Start of Excerpt
Jordan v. State Workmen's Compensation Commissioner

Caplan, Judge,

dissenting:

Respectfully, I dissent from the opinion of the majority. My dissent does not reflect a difference of opinion so far as the law stated in the majority opinion is concerned, but goes rather to the application of the law to the facts of this case. So far as I have been able to determine, the claimant suffered an injury to his back as a result of lifting a box weighing seventy-five pounds. That this occurred during his employment is not in dispute. Therefore, the only other element that must be proved to find the claim compensable is that such injury resulted from the employment.

The injury, to be compensable, must be the result of a single, isolated, fortuitous event. In my opinion, that event was the lifting of the box. Proof was offered, and it was undisputed, that the claimant suffered pain in his back when he lifted the seventy-five pound box. This is what the claimant said on his C.D. 6 Form when he reported his injury. When this is not contested, what further need be proved? Is it material that he later testified that the mat slipped and that the board of appeals refused to believe such later testimony? I think not. The claimant’s unrefuted proof is that he injured his back when, while employed by Union Carbide, he lifted a *169box of insulation weighing seventy-five pounds. Inasmuch as this is not disputed, I believe that it is immaterial that, as the majority put it, there were “three versions of occurrence.” None of the related versions tend to prove in any degree that the claimant did not injure his back as the result of lifting the box of insulation.
End of Excerpt
Start of Data section
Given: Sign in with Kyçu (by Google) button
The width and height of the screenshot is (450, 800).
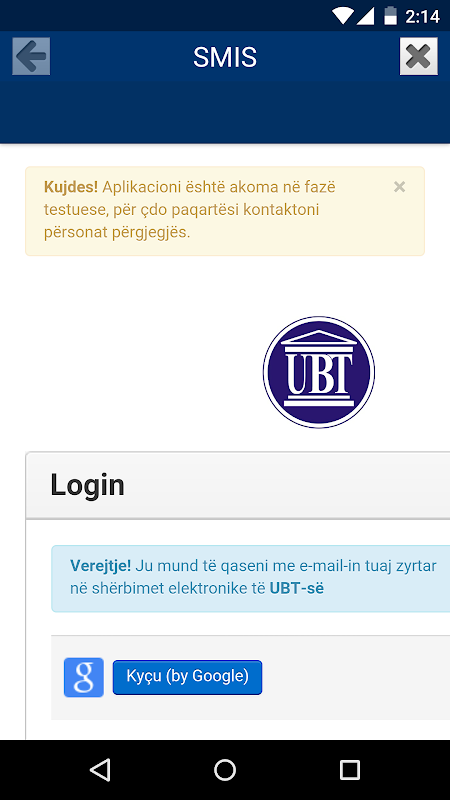Looking at the screenshot, I should [x=187, y=677].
End of Data section
## Exercise description
Retype the part of the dissenting opinion that starts with the words "Respectfully, I dissent" and ends after "from the employment.", without changing any wording or punctuation.

## Response to the exercise
Respectfully, I dissent from the opinion of the majority. My dissent does not reflect a difference of opinion so far as the law stated in the majority opinion is concerned, but goes rather to the application of the law to the facts of this case. So far as I have been able to determine, the claimant suffered an injury to his back as a result of lifting a box weighing seventy-five pounds. That this occurred during his employment is not in dispute. Therefore, the only other element that must be proved to find the claim compensable is that such injury resulted from the employment.